Sunday, May 11, 2014

Twice in One Day can’t be a Coincidence



The coincidence I’m talking about is Ralph Nader (appearing on Amy Goodman’s Democracy Now) and Robert Reich (on his blog) making the case that the political right and left are coalescing around the populist cause. Both of them offered independent opinions on the subject during the week just past.

Excuse me? The two disparate antagonists, Dems and Reps, who bound the Congress hand and foot through two administrations, are finally gravitating toward the nation’s demands? That’s mind-boggling and it’s far short of a gold-rush toward Elizabeth Warren/Bernie Sanders populism, but it intrigues me. I find it particularly interesting to hear nearly identical conclusions from Reich, a Washington insider and Nader, a total outsider. That might make even the most dedicated of the pessimist-class wonder if this country may actually turn out to be governable after all.

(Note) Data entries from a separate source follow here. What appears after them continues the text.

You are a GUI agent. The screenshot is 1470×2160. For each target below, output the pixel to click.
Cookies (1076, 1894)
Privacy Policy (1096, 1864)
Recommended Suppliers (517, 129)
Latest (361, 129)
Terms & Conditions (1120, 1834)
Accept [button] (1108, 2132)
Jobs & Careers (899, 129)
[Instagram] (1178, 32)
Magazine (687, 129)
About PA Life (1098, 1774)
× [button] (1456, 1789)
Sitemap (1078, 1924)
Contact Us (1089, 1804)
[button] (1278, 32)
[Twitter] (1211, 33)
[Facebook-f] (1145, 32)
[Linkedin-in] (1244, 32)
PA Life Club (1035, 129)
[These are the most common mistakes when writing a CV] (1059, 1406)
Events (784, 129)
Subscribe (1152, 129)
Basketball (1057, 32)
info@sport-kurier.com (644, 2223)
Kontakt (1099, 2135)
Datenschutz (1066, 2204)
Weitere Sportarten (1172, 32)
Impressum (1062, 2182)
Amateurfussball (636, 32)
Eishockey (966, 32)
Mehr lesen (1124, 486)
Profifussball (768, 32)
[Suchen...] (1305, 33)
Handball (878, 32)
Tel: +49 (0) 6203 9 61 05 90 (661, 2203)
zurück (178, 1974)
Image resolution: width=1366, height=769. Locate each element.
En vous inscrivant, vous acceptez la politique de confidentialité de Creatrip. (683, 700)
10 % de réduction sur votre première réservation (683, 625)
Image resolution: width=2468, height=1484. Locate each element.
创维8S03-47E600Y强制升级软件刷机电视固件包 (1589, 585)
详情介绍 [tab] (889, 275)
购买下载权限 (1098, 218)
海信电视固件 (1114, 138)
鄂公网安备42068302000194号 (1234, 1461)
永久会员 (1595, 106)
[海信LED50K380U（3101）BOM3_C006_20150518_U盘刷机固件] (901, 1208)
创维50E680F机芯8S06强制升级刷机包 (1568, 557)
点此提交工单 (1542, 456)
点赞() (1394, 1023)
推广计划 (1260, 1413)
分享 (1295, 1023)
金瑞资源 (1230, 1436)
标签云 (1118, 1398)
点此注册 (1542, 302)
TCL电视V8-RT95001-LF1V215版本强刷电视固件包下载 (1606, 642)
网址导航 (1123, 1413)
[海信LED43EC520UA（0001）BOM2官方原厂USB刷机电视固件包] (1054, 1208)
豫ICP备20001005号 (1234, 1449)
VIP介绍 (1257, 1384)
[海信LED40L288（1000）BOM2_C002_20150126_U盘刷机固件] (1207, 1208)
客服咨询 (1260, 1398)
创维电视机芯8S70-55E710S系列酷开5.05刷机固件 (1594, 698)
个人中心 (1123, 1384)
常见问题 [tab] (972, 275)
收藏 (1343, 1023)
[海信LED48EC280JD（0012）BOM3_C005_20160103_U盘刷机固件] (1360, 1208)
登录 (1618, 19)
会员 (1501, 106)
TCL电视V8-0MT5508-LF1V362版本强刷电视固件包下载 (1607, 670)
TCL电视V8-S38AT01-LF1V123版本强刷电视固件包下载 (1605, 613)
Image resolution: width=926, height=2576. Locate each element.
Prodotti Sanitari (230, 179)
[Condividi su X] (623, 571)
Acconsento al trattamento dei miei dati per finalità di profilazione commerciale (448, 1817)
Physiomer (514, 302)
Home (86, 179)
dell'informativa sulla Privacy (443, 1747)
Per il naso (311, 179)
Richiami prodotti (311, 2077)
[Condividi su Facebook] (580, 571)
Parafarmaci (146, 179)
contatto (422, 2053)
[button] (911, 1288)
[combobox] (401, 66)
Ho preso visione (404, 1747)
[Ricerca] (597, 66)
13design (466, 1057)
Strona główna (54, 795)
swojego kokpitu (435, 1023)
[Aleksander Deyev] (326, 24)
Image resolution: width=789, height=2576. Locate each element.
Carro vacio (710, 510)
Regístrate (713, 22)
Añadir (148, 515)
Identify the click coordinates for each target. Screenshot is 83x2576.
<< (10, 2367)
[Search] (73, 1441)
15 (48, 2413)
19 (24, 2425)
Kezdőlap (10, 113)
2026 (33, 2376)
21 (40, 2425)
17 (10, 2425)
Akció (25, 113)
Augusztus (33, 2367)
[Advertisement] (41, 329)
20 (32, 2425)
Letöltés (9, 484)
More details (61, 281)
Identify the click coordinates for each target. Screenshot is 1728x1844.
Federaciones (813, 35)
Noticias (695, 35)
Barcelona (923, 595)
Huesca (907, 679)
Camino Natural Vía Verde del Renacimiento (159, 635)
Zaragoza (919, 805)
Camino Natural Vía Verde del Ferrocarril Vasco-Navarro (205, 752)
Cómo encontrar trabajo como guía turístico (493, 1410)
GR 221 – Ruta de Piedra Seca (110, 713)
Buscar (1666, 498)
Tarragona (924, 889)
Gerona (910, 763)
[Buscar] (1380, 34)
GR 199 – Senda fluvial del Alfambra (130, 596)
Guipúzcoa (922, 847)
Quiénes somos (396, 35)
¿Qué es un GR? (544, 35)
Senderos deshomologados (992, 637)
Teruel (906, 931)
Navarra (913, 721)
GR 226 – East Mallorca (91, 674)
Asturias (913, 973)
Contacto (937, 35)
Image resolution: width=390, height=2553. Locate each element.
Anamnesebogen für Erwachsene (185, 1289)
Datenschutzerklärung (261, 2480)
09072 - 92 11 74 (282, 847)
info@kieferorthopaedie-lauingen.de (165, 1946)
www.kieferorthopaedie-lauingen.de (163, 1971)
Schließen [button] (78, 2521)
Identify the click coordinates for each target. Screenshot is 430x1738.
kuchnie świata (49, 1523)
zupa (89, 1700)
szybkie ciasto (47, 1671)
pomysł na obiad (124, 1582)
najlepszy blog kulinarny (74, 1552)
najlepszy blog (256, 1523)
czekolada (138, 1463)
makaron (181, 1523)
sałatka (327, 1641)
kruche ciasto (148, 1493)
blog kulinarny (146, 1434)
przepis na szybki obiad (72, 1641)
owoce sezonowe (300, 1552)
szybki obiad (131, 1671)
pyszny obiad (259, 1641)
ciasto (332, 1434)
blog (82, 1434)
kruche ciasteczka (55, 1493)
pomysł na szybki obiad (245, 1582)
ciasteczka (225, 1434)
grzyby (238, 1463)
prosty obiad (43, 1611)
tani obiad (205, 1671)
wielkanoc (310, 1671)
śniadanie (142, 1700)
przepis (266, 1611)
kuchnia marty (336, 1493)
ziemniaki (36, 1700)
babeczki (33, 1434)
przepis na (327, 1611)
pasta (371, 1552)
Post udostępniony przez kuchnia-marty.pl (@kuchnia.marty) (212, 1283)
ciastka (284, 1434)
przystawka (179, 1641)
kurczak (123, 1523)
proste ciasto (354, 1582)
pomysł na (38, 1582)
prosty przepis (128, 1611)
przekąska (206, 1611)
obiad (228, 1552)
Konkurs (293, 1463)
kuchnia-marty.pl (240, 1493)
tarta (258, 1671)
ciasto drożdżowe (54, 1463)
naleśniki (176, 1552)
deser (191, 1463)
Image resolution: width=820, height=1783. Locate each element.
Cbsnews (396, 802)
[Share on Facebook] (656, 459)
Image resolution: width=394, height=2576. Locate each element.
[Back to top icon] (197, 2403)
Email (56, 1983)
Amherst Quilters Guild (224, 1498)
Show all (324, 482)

As Sir Winston Churchill was fond of saying, “You can always count on Americans to do the right thing - after they've tried everything else.” There’s a hell of a lot of truth in that and I am equally fond of saying Americans are at their best with their backs against the wall. We certainly have our collective backs against the wall today in almost all aspects of American life. But we’ve tried almost everything else and are possibly on track to doing the right thing.

If this is another Pearl Harbor moment, the enemy has truly sunk our Pacific fleet in a vast array of complicated maneuvers. Take your pick, from global climate change to job loss, healthcare, student-loan debt, a failing consumer-class, fraud and corruption in both our governing and financial institutions, tax avoidance and disparity, education, an unbridled military and the shut-down of democratic demonstration. Have I missed your personal favorite? Probably.

But just as we were blindsided by the sneak-attack that opened World War Two and found us unprepared, America has at hand the tools, know-how, intelligence, stick-to-itiveness and guts to drive the enemy deep back into its own territory and ultimately win. One might well remember that, at the height of German submarine warfare, we were losing 50 ships a month in the Atlantic, a total of 175 warships and 2,825 merchant ships, but saved ourselves (and Europe) by building ships at twice that rate. When American shipyards ran low on steel, they invented reinforced concrete merchant ships, but they got the job done.

Getting the job done is the most basic and intuitive American principle, the major factor that differentiates us from other cultures and nations. If indeed Reich and Nader are correct in their prognostication, the first sliver of a dawn yet to emerge may well light the horizon. If that is the case--and we don’t run out of time, the nation has all the tools at hand. We certainly have the will to be set loose on such a productive assignment.